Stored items
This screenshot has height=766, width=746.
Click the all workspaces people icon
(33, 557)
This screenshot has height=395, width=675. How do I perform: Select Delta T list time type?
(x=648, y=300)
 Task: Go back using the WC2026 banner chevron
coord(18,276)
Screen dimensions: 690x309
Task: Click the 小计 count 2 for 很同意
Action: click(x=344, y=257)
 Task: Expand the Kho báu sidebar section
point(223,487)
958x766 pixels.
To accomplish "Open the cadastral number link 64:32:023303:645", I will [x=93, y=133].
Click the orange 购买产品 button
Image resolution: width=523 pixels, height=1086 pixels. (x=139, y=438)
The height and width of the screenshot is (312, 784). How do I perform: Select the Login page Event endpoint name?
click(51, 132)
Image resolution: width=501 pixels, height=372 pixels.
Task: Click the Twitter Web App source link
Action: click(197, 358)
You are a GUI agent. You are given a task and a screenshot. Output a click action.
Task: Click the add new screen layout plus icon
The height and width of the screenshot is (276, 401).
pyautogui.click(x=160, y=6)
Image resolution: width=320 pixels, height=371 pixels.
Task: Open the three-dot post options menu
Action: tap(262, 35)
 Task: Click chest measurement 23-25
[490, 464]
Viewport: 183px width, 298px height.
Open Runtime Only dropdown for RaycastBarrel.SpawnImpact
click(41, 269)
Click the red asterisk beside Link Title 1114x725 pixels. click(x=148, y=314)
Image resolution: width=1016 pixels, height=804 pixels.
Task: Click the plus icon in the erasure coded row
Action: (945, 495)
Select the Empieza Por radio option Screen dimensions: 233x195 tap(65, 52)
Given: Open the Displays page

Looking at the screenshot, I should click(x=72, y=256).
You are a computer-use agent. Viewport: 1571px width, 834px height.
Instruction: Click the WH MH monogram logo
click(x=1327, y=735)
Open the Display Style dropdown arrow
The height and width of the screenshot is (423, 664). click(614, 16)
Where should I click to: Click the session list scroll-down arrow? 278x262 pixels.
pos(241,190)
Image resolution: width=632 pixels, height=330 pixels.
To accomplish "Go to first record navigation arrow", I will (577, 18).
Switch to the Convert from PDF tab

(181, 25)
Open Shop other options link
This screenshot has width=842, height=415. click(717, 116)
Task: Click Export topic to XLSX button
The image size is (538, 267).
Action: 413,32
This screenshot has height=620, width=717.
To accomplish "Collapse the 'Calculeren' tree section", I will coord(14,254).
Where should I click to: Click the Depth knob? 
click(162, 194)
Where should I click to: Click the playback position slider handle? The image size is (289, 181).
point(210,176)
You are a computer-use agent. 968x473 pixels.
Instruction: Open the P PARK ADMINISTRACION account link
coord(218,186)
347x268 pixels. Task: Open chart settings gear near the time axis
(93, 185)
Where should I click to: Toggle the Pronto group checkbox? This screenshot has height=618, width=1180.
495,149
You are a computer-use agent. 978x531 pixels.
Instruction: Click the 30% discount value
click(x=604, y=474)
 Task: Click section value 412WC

● Exercise directions
Would you copy all lines in the records where the string "accomplish" appears?

● Response to this task
To accomplish "Open the cadastral number link 64:32:023303:645", I will [x=93, y=133].
To accomplish "Go to first record navigation arrow", I will (577, 18).
To accomplish "Collapse the 'Calculeren' tree section", I will coord(14,254).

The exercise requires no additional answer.